#### [Work required]
Everything from the line with "The height and width of the screenshot is (477, 674)." down to the last line of the material below must be written out exactly. Leave out all other lines.

#### [Data to examine]
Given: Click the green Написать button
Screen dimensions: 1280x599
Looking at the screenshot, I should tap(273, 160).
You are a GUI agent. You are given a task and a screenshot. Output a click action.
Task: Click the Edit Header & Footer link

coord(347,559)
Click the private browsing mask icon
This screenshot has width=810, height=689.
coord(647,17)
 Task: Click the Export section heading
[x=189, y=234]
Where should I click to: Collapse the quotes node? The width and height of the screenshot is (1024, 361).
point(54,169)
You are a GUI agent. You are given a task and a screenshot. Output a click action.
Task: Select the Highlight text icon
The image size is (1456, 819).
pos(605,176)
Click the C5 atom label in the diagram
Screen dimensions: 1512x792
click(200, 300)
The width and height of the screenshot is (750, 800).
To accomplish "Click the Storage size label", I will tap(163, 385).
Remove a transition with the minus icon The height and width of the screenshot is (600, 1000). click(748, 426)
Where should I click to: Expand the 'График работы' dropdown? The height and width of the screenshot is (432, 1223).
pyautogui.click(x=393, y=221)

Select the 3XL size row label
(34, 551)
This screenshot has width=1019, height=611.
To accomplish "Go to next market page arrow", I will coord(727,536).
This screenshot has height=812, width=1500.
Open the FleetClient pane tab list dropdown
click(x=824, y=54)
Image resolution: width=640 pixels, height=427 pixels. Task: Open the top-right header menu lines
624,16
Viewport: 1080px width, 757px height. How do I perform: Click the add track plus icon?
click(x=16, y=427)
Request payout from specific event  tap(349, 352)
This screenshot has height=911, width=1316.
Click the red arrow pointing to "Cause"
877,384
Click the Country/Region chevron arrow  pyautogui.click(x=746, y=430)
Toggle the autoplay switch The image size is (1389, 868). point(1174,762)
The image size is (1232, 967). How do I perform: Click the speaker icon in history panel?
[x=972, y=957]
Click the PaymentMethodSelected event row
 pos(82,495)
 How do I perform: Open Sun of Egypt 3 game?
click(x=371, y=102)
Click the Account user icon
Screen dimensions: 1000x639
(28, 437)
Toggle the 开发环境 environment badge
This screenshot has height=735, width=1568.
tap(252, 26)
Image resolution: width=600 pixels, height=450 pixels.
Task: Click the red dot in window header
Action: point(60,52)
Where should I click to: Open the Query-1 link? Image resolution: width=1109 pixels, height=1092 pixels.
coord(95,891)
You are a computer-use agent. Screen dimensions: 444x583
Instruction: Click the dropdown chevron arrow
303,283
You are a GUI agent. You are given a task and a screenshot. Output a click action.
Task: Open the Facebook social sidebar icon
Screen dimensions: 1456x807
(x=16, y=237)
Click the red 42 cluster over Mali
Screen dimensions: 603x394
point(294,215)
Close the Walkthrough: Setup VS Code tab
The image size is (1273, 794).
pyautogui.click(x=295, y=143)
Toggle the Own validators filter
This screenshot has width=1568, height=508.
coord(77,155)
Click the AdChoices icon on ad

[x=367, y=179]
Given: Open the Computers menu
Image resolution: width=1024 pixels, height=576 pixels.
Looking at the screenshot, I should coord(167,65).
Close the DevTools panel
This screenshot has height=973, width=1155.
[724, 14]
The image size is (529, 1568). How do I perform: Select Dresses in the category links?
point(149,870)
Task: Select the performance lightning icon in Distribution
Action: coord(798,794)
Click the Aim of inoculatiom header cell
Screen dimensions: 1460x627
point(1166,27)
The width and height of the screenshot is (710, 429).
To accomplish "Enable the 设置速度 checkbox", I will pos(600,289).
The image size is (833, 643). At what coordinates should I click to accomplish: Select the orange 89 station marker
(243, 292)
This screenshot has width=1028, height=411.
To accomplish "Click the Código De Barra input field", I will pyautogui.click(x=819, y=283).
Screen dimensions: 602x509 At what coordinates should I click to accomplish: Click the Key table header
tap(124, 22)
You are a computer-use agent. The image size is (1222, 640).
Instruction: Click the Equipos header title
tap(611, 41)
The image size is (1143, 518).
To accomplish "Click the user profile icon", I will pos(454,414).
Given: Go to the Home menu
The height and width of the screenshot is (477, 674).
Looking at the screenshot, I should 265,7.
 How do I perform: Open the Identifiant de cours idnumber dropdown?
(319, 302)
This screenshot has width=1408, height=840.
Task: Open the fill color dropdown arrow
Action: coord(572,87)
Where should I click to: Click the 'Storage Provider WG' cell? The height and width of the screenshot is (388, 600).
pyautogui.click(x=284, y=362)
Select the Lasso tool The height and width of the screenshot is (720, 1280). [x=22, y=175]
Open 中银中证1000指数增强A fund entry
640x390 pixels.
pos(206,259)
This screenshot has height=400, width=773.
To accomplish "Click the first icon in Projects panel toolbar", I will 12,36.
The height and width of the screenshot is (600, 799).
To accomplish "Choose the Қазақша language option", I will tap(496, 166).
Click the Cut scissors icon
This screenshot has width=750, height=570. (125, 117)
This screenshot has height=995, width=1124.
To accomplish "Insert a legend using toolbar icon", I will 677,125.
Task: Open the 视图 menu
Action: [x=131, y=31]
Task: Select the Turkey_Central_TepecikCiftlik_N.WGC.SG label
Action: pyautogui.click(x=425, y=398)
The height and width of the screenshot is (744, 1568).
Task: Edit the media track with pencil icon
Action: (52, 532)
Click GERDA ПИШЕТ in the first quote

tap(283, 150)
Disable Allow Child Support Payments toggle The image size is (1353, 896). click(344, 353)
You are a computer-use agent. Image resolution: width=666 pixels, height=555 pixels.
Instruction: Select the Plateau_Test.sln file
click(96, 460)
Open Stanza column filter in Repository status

#### [Written solution]
The height and width of the screenshot is (477, 674).
Looking at the screenshot, I should 265,7.
 How do I perform: Open the Identifiant de cours idnumber dropdown?
(319, 302)
This screenshot has width=1408, height=840.
Task: Open the fill color dropdown arrow
Action: coord(572,87)
Where should I click to: Click the 'Storage Provider WG' cell? The height and width of the screenshot is (388, 600).
pyautogui.click(x=284, y=362)
Select the Lasso tool The height and width of the screenshot is (720, 1280). [x=22, y=175]
Open 中银中证1000指数增强A fund entry
640x390 pixels.
pos(206,259)
This screenshot has height=400, width=773.
To accomplish "Click the first icon in Projects panel toolbar", I will 12,36.
The height and width of the screenshot is (600, 799).
To accomplish "Choose the Қазақша language option", I will tap(496, 166).
Click the Cut scissors icon
This screenshot has width=750, height=570. (125, 117)
This screenshot has height=995, width=1124.
To accomplish "Insert a legend using toolbar icon", I will 677,125.
Task: Open the 视图 menu
Action: [x=131, y=31]
Task: Select the Turkey_Central_TepecikCiftlik_N.WGC.SG label
Action: pyautogui.click(x=425, y=398)
The height and width of the screenshot is (744, 1568).
Task: Edit the media track with pencil icon
Action: (52, 532)
Click GERDA ПИШЕТ in the first quote

tap(283, 150)
Disable Allow Child Support Payments toggle The image size is (1353, 896). click(344, 353)
You are a computer-use agent. Image resolution: width=666 pixels, height=555 pixels.
Instruction: Select the Plateau_Test.sln file
click(96, 460)
Open Stanza column filter in Repository status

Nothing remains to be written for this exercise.